Saturday 21 April 2018

Stand and deliver, workers urged

Dr John Buckley with Virgin Media Angel Gemma Winslade at an adjustable height desk (Virgin Media/PA)
Dr John Buckley with Virgin Media Angel Gemma Winslade at an adjustable height desk (Virgin Media/PA)

Office workers trapped behind their desks all day should push away their chairs and work standing up, according to an exercise scientist.

Professor John Buckley, from the University of Chester, said standing up for three hours extra a day would burn off 8lb of fat each year.

He was speaking at an event at the Cheltenham Science Festival and that audience heard that Britons spend 19 hours a day sitting around or lying down.

Prof Buckley, who often stands at his desk at work, said this upright stance was championed by Ernest Hemingway, whose vigorous prose was matched by this more physical approach to writing.

"The chair is designed to rest because we are designed to be active all day long and now it is a staple activity of our lives," he said.

"Even if you do 150 minutes of exercise a week but you sit too much it is a bit like being an exercising smoker.

"There is evidence accumulating on the ills of sitting. Sitting is a natural behaviour, designed for rest and recovery, but it has become a staple of our daily lives.

"There is starting to be some evidence showing that standing up for short periods of time on a regular basis or standing for a prolonged period of time, say two or three hours, while you do your work and then take a break, does reduce those ills."

In recent years there have been several reports warning about the sedentary nature of work and recreation.

One study made a strong connection between too much sitting down and an increased risk of diabetes and another project warned that a sedentary lifestyle could be causing as many deaths as smoking.

Prof Buckley, who is professor of applied exercise science, said that switching would reduce obesity and improve circulation as standing up for three hours would burn up to 180 calories.

"You shouldn't be sitting for 45 minutes at any one time, so at least stand up," he said.

"By standing up you have burned one calorie.

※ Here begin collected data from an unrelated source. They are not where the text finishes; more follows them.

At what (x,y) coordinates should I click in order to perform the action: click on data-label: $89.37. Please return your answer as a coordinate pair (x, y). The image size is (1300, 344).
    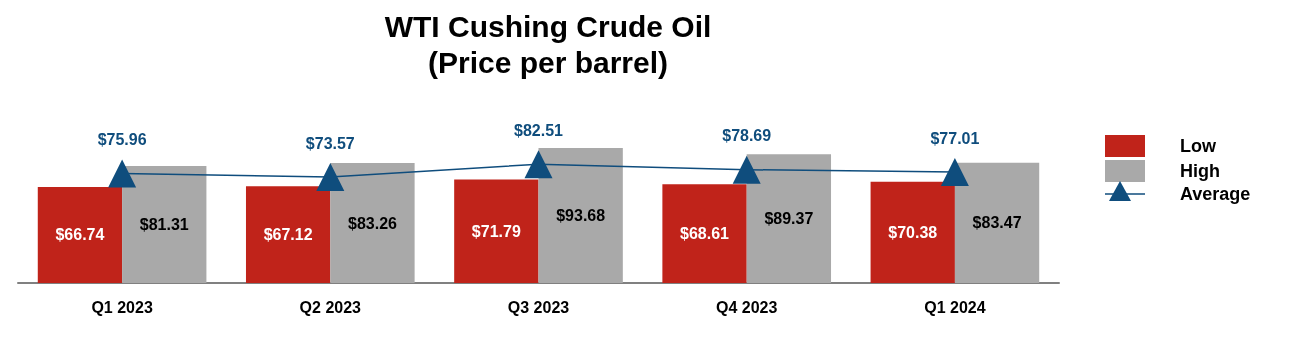
    Looking at the image, I should click on (789, 219).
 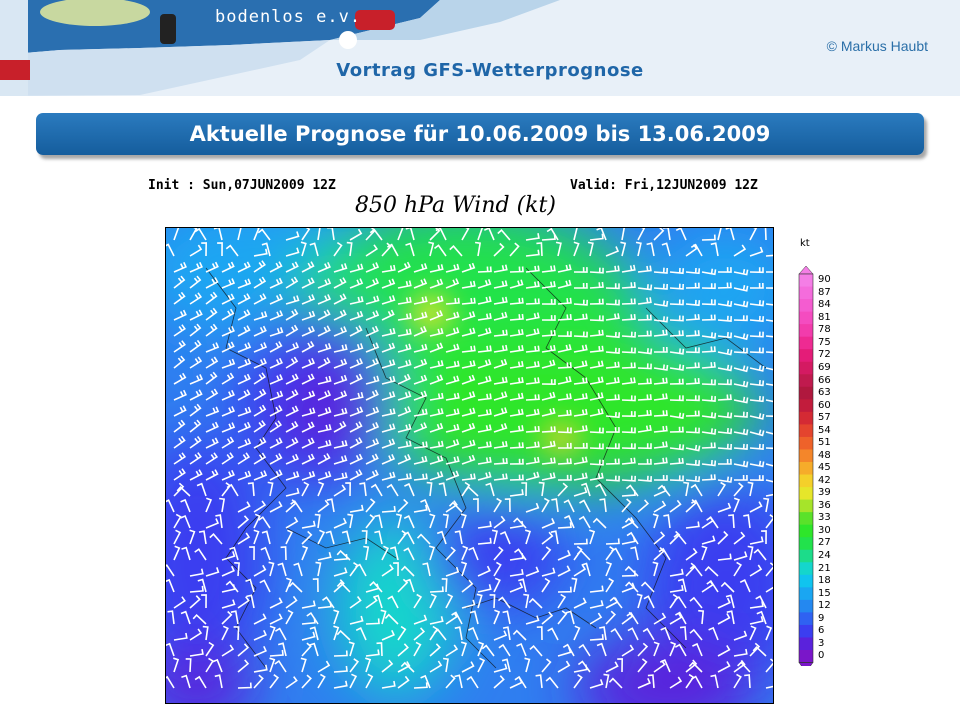 What do you see at coordinates (664, 186) in the screenshot?
I see `valid-time-label: Valid: Fri,12JUN2009 12Z` at bounding box center [664, 186].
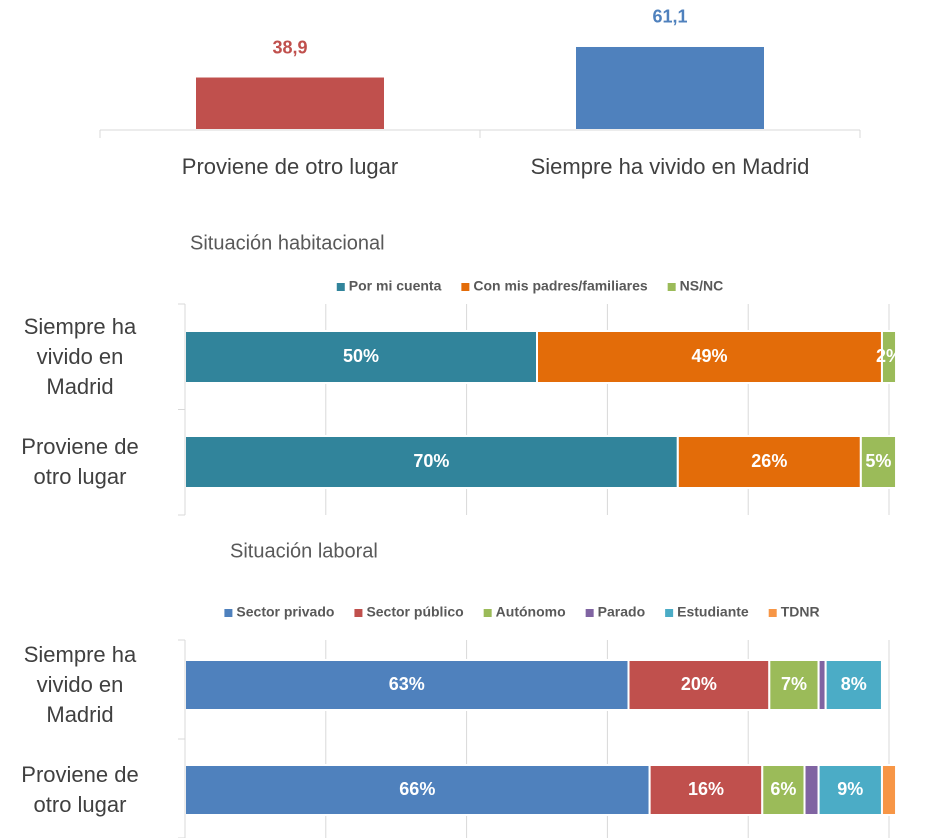  What do you see at coordinates (396, 286) in the screenshot?
I see `legend-label: Por mi cuenta` at bounding box center [396, 286].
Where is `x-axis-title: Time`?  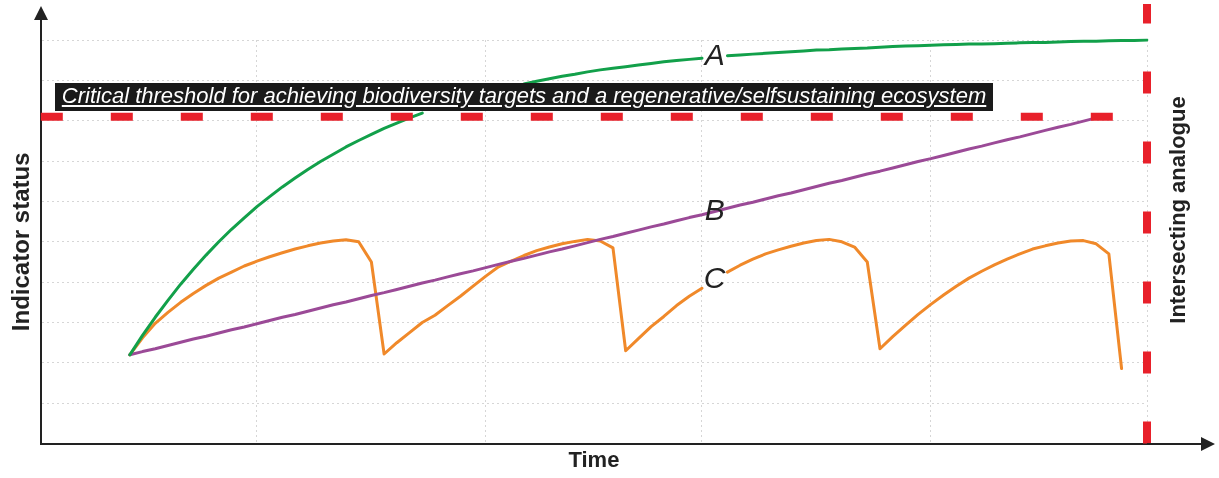
x-axis-title: Time is located at coordinates (594, 459).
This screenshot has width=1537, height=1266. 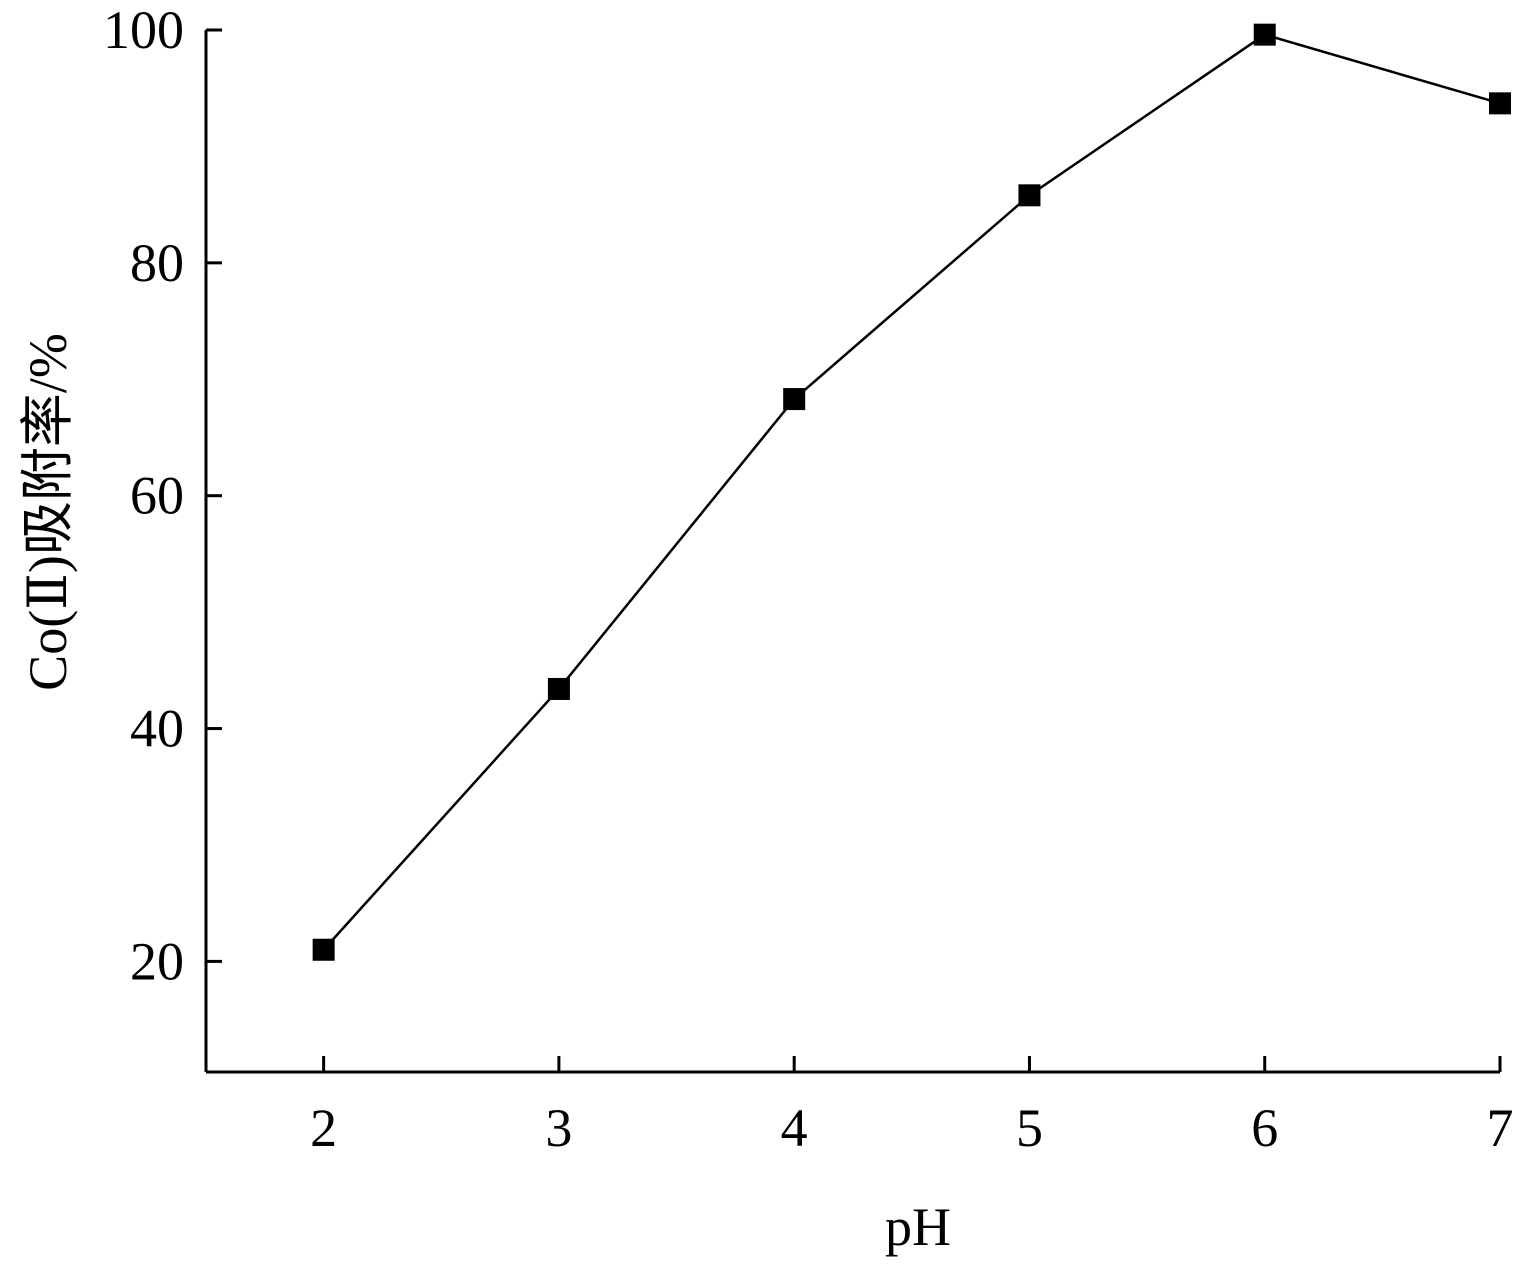 I want to click on x-tick-label: 4, so click(x=794, y=1128).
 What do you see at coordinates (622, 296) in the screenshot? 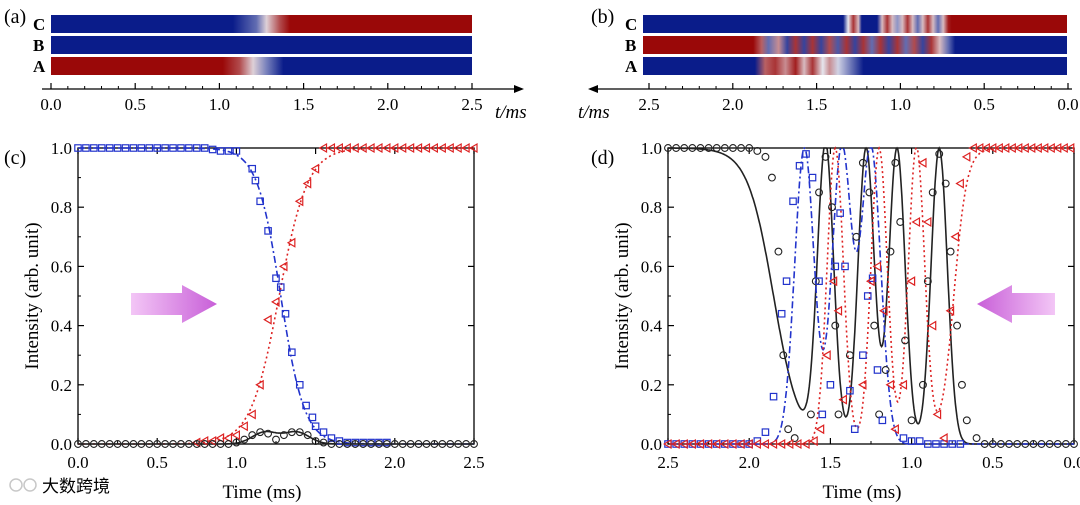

If you sit down your muscles have to work to ease you back into that chair, so you have burned another calorie doing that.

"For every minute I stand I am burning between a half and one calorie more than someone sitting down. If you add that up over two or three hours a day in a year that is the equivalent of about 8lbs of fat.

"We don't have clear evidence on this, is perhaps the reason people are expanding half a stone a year, which is 7lb, might be found in that little change in people's behaviour on a more regular basis."

Fellow panel member, the journalist and documentary maker Michael Mosley, told the event there was an "unrealistic expectation" in the belief that exercise alone without healthy eating helps you lose weight.

"The sad, sad thing about exercise is that it almost never does," Mr Mosley, who popularized the 5:2 diet, said.

"If you are a 10 stone woman and you burn 90 calories for every mile you run then you have to run two miles for every glass of wine you drink, run three miles for a Starbucks smoothie and five miles for a muffin.

"It is probably better to put the muffin down."

He added: "There are quite considerable benefits from simply standing up. I now get up walk where I can, every 30 minutes or so. I always take the stairs and I try and do 10,000 steps a day."